WHAT IS BEING ASKED: Your output should be the line with "Screen dimensions: 700x531" plus all following lines to the end of the records, exactly as written and nothing more.

GIVEN ENTRIES:

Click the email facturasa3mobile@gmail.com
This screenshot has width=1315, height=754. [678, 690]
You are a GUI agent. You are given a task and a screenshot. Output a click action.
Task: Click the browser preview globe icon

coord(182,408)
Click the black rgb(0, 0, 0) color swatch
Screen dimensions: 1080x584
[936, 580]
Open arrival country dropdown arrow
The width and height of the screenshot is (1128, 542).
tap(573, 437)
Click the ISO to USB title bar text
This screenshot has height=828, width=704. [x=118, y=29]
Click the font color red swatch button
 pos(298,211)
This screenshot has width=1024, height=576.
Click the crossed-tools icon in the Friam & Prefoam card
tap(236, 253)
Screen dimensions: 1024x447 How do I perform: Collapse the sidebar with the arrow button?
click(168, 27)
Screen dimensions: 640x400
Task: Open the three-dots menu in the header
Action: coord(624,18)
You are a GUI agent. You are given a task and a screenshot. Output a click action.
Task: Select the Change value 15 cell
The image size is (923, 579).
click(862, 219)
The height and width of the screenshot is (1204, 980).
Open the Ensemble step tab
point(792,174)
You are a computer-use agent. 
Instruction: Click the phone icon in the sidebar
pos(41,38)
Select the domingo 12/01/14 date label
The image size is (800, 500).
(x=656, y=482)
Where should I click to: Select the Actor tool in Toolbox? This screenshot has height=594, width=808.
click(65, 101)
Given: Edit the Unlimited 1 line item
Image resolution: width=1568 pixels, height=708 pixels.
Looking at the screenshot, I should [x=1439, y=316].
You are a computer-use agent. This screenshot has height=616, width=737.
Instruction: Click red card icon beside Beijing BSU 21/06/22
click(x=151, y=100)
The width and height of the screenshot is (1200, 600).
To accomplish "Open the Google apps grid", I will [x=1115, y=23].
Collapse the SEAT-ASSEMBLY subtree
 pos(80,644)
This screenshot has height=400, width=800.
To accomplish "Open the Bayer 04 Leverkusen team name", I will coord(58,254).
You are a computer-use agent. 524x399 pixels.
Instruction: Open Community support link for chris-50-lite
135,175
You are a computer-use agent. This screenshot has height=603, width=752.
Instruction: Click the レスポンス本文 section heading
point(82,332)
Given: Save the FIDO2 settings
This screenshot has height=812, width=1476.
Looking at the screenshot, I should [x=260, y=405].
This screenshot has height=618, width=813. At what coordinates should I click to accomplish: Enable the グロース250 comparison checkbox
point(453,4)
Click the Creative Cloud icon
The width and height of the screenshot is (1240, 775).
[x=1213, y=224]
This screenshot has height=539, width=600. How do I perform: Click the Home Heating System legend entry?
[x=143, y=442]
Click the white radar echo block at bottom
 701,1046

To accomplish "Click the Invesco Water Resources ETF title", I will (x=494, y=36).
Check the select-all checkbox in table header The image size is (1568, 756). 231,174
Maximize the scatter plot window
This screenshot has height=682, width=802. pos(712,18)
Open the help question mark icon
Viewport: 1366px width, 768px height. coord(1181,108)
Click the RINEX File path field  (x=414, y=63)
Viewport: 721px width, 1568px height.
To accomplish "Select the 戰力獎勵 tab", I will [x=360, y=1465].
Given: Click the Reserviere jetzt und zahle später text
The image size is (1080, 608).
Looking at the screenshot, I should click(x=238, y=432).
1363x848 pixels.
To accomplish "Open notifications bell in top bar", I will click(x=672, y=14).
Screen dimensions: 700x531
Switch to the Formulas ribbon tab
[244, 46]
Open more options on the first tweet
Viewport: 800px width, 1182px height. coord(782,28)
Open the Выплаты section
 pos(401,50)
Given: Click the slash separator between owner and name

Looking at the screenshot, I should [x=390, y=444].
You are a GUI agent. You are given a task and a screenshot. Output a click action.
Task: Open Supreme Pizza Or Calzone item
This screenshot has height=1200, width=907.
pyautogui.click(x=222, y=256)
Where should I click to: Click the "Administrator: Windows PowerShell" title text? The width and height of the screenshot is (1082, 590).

TASK ANSWER:
Screen dimensions: 700x531
Switch to the Formulas ribbon tab
[244, 46]
Open more options on the first tweet
Viewport: 800px width, 1182px height. coord(782,28)
Open the Выплаты section
 pos(401,50)
Given: Click the slash separator between owner and name

Looking at the screenshot, I should [x=390, y=444].
You are a GUI agent. You are given a task and a screenshot. Output a click action.
Task: Open Supreme Pizza Or Calzone item
This screenshot has height=1200, width=907.
pyautogui.click(x=222, y=256)
Where should I click to: Click the "Administrator: Windows PowerShell" title text? The width and height of the screenshot is (1082, 590).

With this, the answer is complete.